Come apparivano le mostre in Italia a cavallo tra il decennio dei ’60 e ’70? Come si presentava la sperimentazione di nuovi materiali e procedure artistiche alla prova espositiva? Come funzionava il dialogo tra artisti e curatori? E come reagivano pubblico e stampa alle mostre d’avanguardia? Il saggio La smaterializzazione dell’arte in Italia 1967-1973 (Postmedia Books, Milano 2014) curato da Alessandra Troncone affronta questi ed altri temi.

Il libro della studiosa napoletana ripercorre un periodo di cambiamenti, sperimentazioni, dibattiti scegliendo come punto di osservazione alcune mostre collettive tenutesi in Italia negli anni della “dematerializzazione dell’oggetto artistico” secondo il critico americano Lucy Lippard. Riportato al contesto italiano, questo felice frangente in cui sono di scena arte povera, processuale e concettuale diviene uno spaccato ideale per raccontare come il modo di fare le mostre cercava di tenere il passo con le novità introdotte in ambito artistico, con la nascita di nuovi format e spazi espositivi pensati per assecondare le esigenze di un’arte che sempre più si avvicina alla vita, al punto da “smaterializzare” l’opera e trasformarla in ambiente, azione, processo.

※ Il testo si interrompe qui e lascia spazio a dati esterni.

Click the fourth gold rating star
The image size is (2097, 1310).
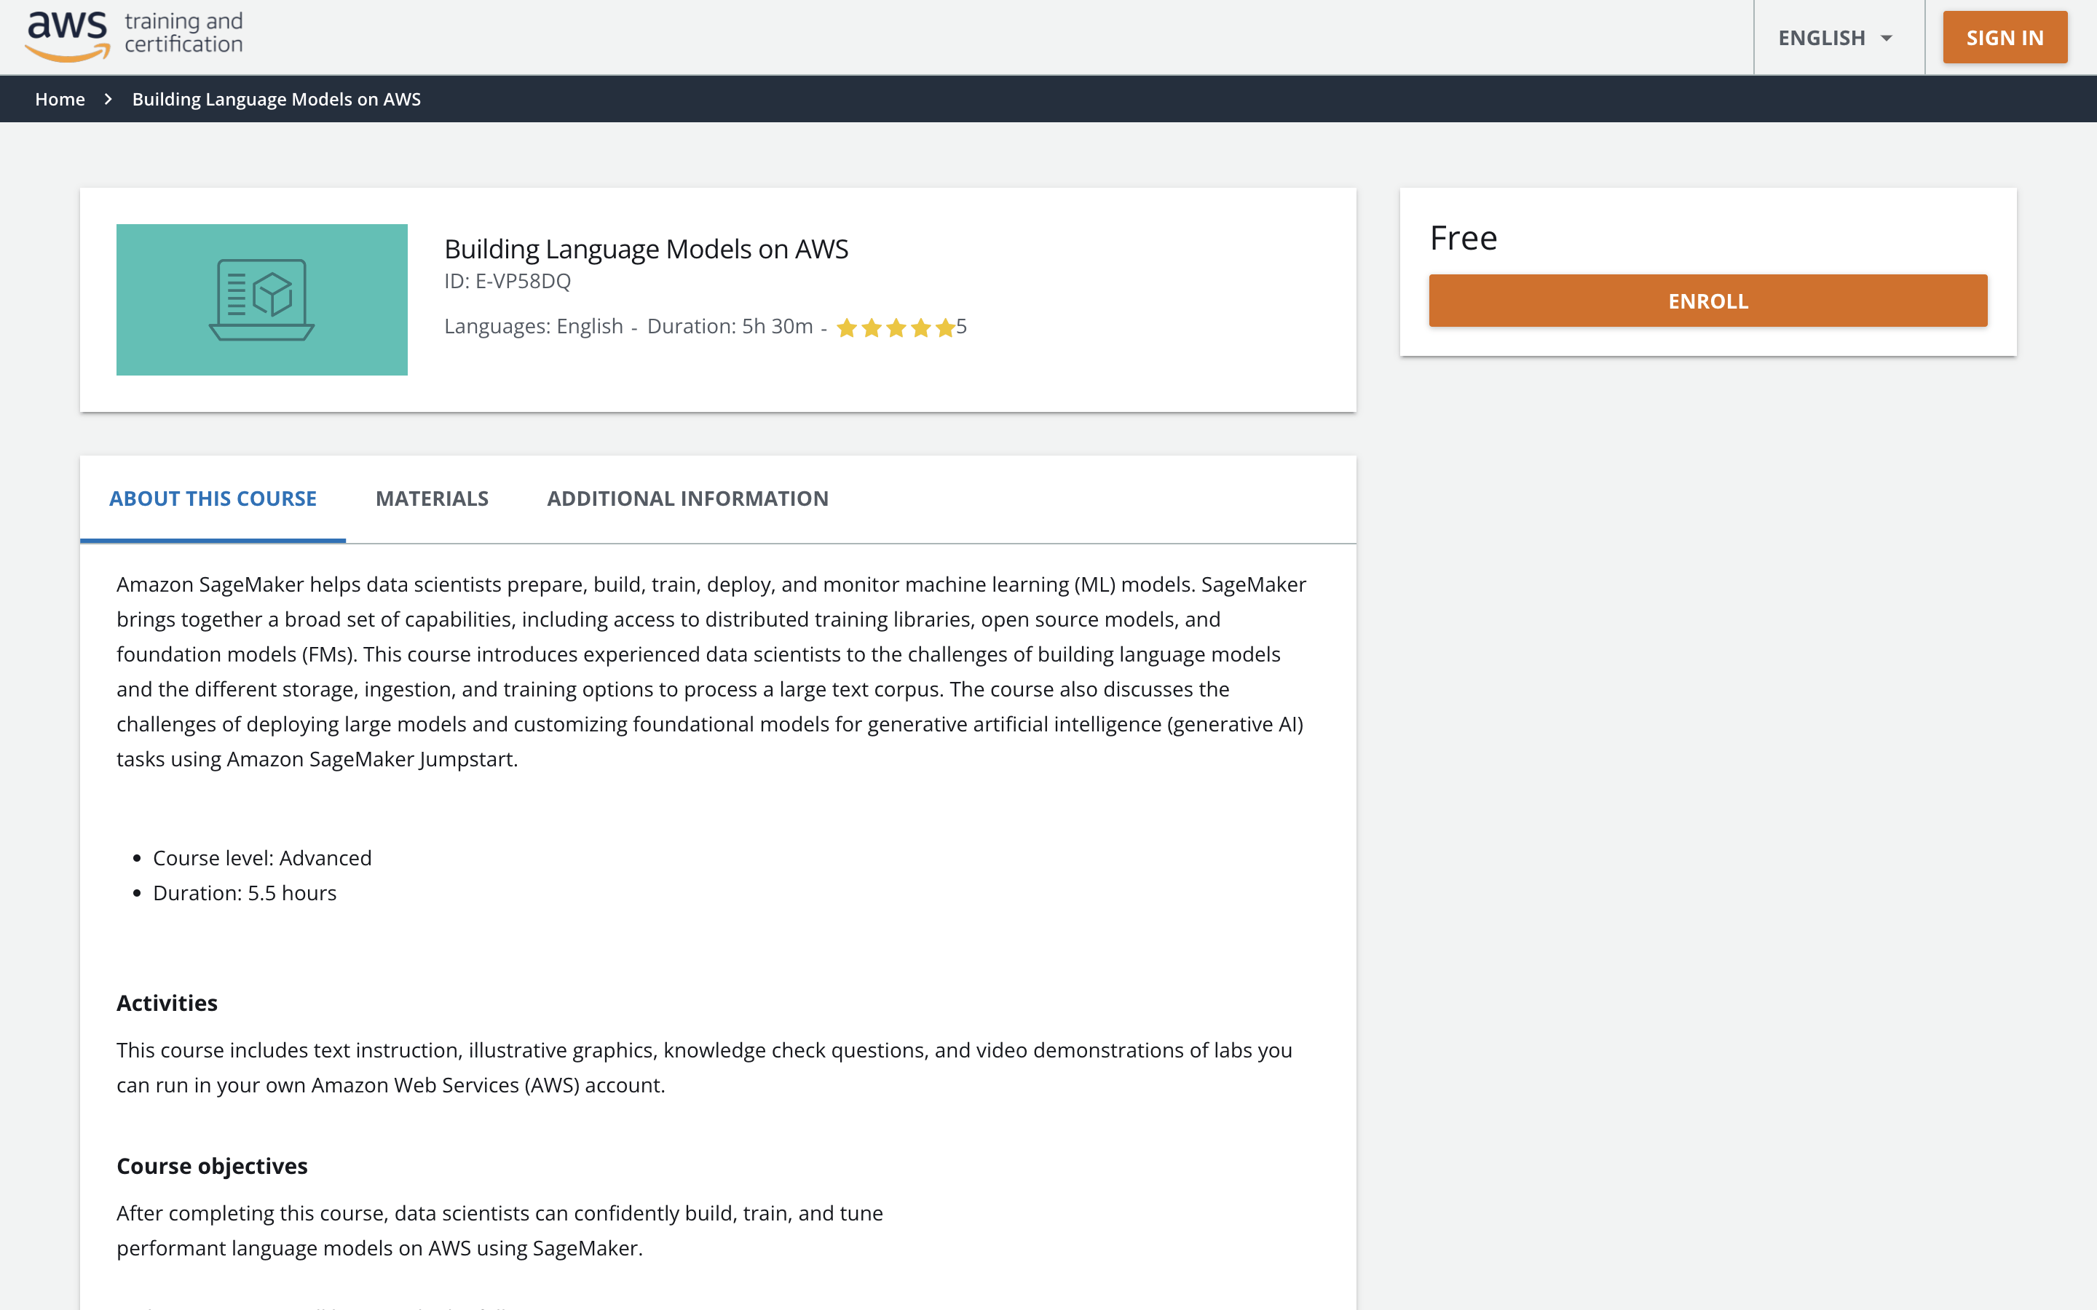920,328
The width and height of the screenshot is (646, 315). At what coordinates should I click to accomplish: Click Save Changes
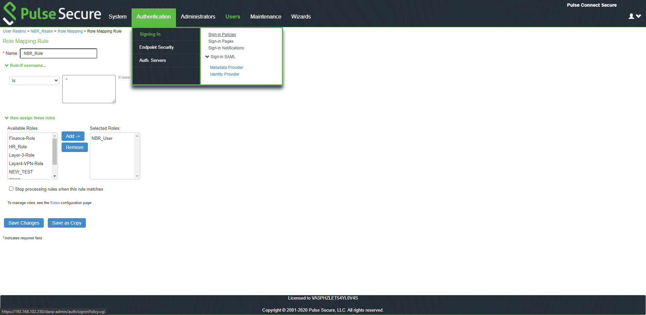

Da Lo spazio dell’immagine (Foligno, 1967) alla mostra kolossal Contemporanea (Roma, 1973), passando per esperimenti quali Teatro delle mostre (Roma, 1968) e il Deposito d’Arte Presente (Torino, 1968-1969), emergeva in quegli anni, tutta la complessità di un momento denso di trasformazioni, che hanno investito la pratica artistica ma anche quella critica e curatoriale e di cui le esposizioni si sono fatte testo visibile e narrazione ideale.